Home » Most Recent Stories

FEDEX ISSUES CONSERVATIVE GUIDANCE – GET USED TO IT

16 June 2010 by Cullen Roche 2 Comments

As always, FedEx earnings provided us with a good look at the global economy.  The big news from their earnings report was disappointing guidance, but that might be more a reflection of an inept analyst community as opposed to a quickly deteriorating economy.  Their full year and quarterly guidance was well below expectations:

“The forecast for earnings of $4.40 to $5 per share, which trails analyst predictions of $5.05 per share, reflects expected higher costs as shipping volume picks up. But the company is still banking on a continued recovery in the global economy.

The Memphis, Tenn., company expects to earn 85 cents to $1.05 per share for the quarter ending in August. Analysts are expecting $1.03 per share.”

On the conference call, however, FedEx executives sounded fairly confident with regards to the state of the global economy.  Specifically, they see continuing economic improvement and prices stabilizing:

“We believe the improving economy will result in a more stable pricing environment.”

Business is at its strongest levels since 2007 with Asia and Latin America leading the way:

“International load factors are at their highest levels since 2007.  Asian and Latin America are particularly strong.”

Thus far, they are seeing a muted impact in Europe:

“We’ve seen solid growth in Europe.”

Still, they recognize that the environment is fluid and they could be singing a different tune next quarter:

“There are so many things going on (at the macro level) that we could have a different tune in September”

All in all, it sounds like the global economy is more stable than many might think, however, the key takeaway here is that analysts are exceedingly optimistic.  FedEx is likely to reflect the broader outlook from executives this quarter – an outlook that I expect to be very cautious given the potential downside risks.  H2 expectations have been boosted substantially in the last few months.  Given the macroeconomic risks it would not be surprising to see executives issue disappointing guidance across the boar during the upcoming earnings season.

Cullen Roche

Cullen Roche

Bio - Coming Soon.

More Posts - Website

Follow Me:
TwitterYouTube

Disclosures - Unless otherwise noted, authors have no positions in any securities mentioned and readers should never consider this to be investment advice. Always consult your financial advisor before acting on any ideas. Comments Guideline - Readers who denigrate authors or other readers will be banned without warning. This site does not tolerate any sort of reader abuse. The goal of this site is to create an environment that is conducive to learning and better understanding of the monetary system and the investment world. We expect readers to behave maturely and responsibly. We welcome and encourage intense and intelligent discourse, but the site adheres to a strict 1 strike policy. While it is your right to speak freely, it is not your right to behave childishly. Above all else, please enjoy the site. It is intended to be used as an educational tool and we hope the intelligent and mature debate will further that purpose. We hope readers will make an effort to respect that goal. Comments with excessive linking or foul language will be moderated before posting.
Comments
  • Angry MBA

    As the economy rebounds and companies replenish inventories and rehire workers, their costs are going to increase. (As noted by AP with respect to Fed Ex, “The outlook also reflects expected higher costs as shipping volume picks up.”)

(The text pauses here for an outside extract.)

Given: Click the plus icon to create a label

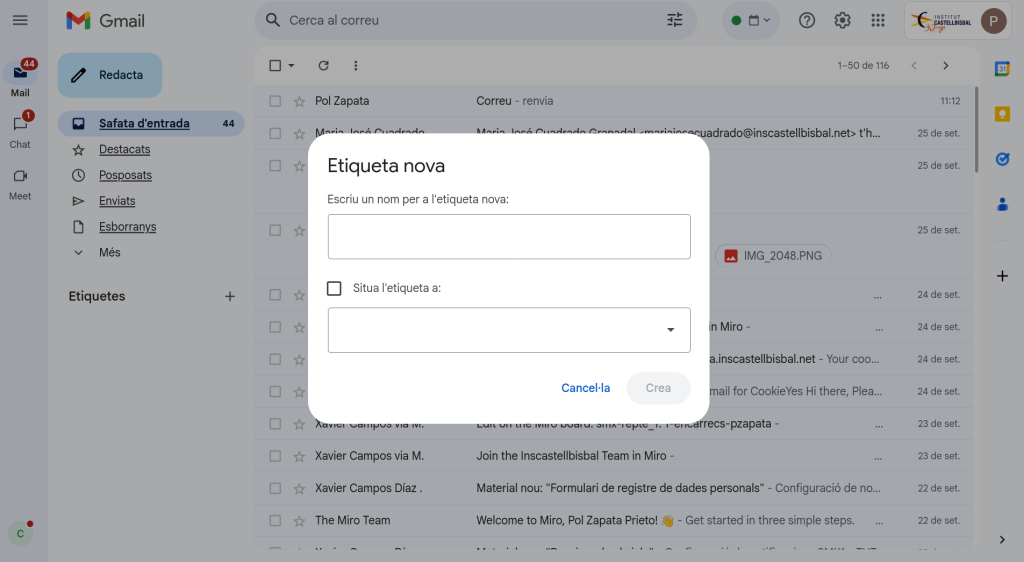Looking at the screenshot, I should pyautogui.click(x=230, y=296).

    Meanwhile, sales volumes may continue to grow or stabilize, yet their top-line revenue growth could be simultaneously tempered or flatline as they prioritize building market share over margin, i.e. Walmart cutting prices as it tries to keep Target and other competitors at bay.

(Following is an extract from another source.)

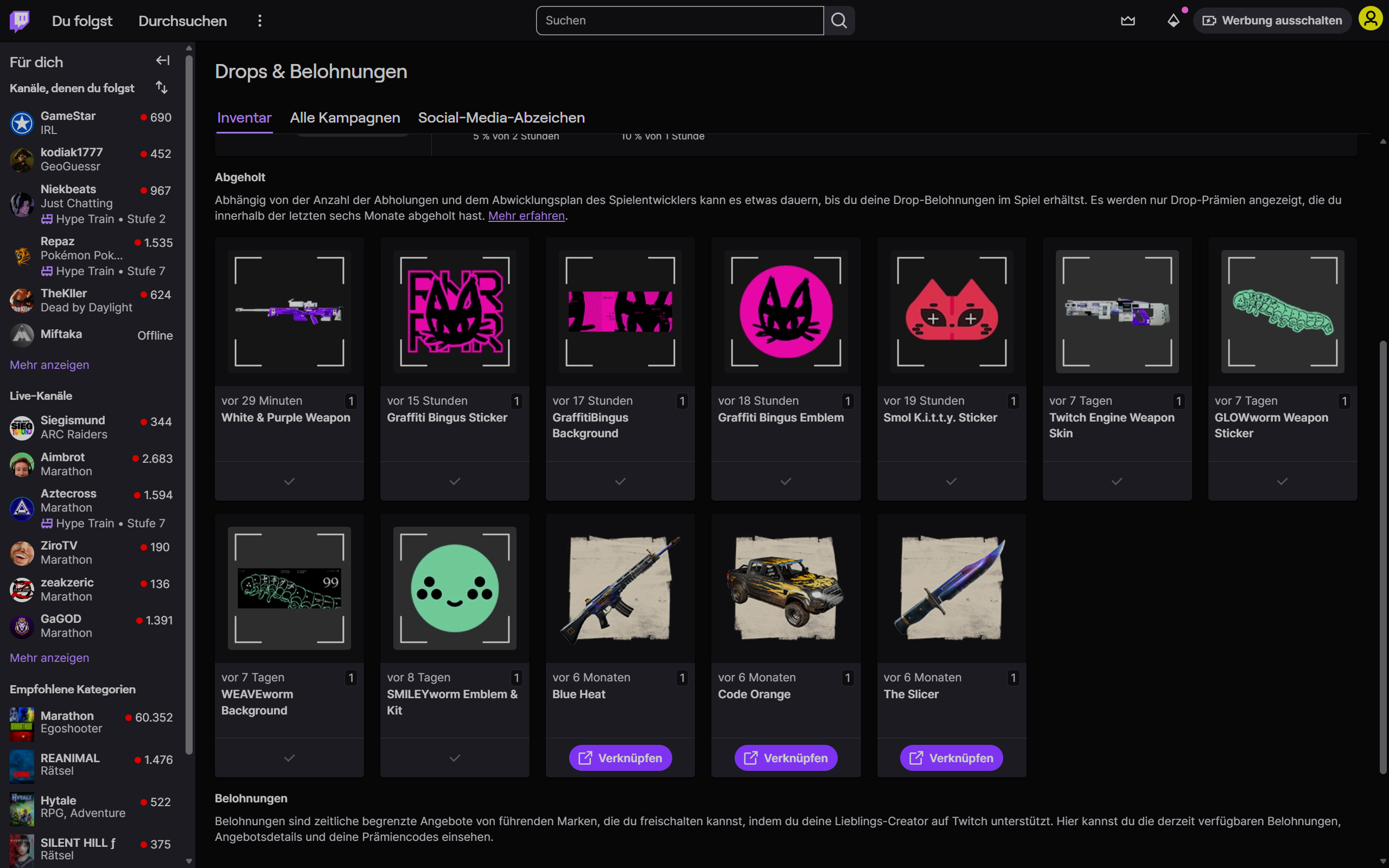
Task: Open Social-Media-Abzeichen tab
Action: (x=501, y=118)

    As a result, earnings may start to disappoint. That isn’t to say that earnings will necessarily be bad, but the cost increases may match or outpace the revenue growth, which will temporarily hit (or at least constrain) earnings and confuse the analysts who didn’t do the math and see that coming.

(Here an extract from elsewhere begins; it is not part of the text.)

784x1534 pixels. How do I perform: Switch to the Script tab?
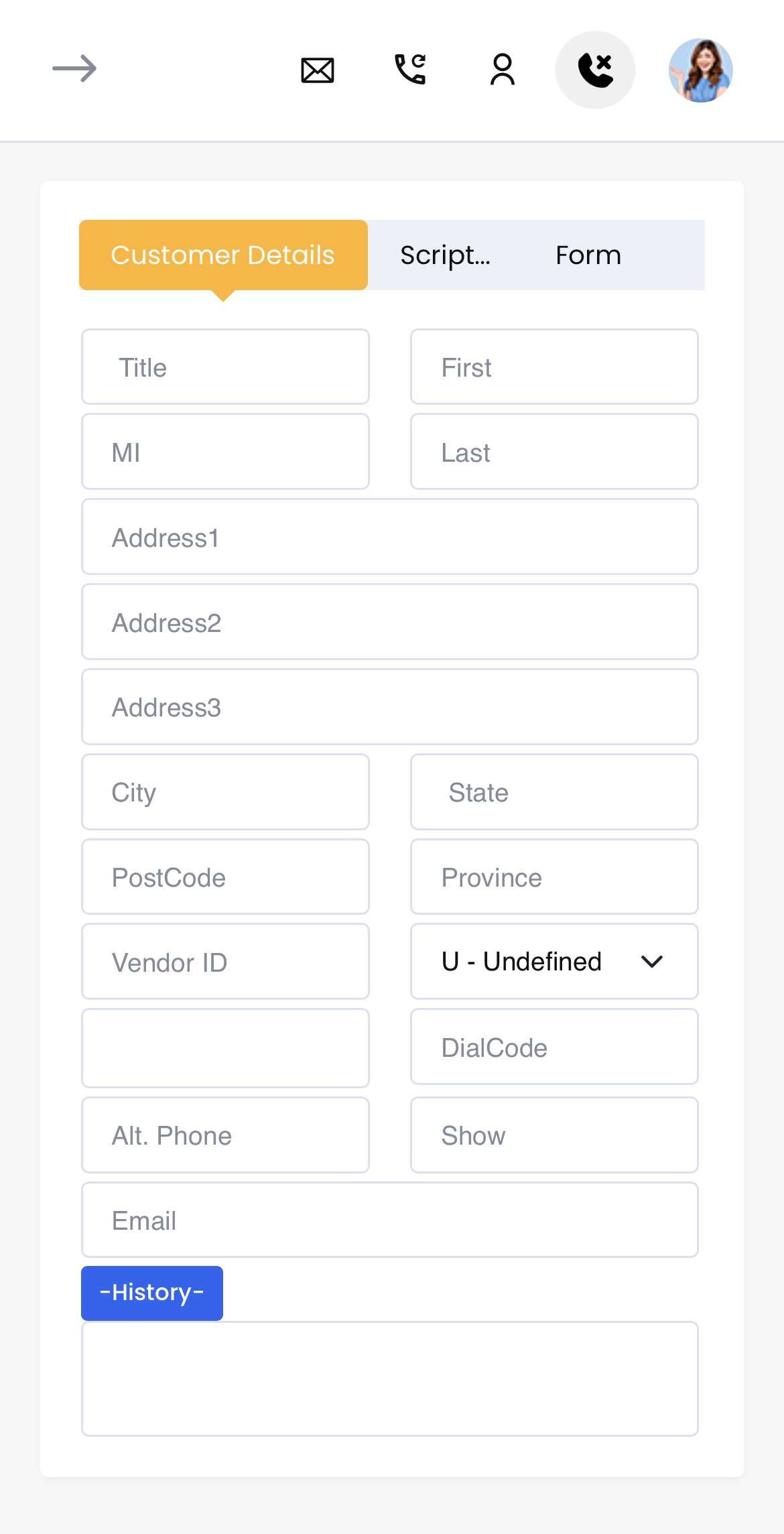[444, 255]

    Given how prone to panic the markets are these days, this change in the dynamic may contribute to the ongoing volatility that has characterized the last few years, as analysts overreact to the bottom line while missing the broader picture. They tend to either jump the gun or else are late to the party; I suspect that TPC will agree that they do a poor job of seeing this stuff in real time.

    • Cullen Roche TPC

      I think that’s a good assessment. Economic growth isn’t falling off a cliff due to Europe, but the risks (in terms of corporate profits) at this point probably lie to the downside due to very high H2 estimates. There are many potential headwinds that could unfold over the coming 6-12 months that could dampen the bullish analyst outlook.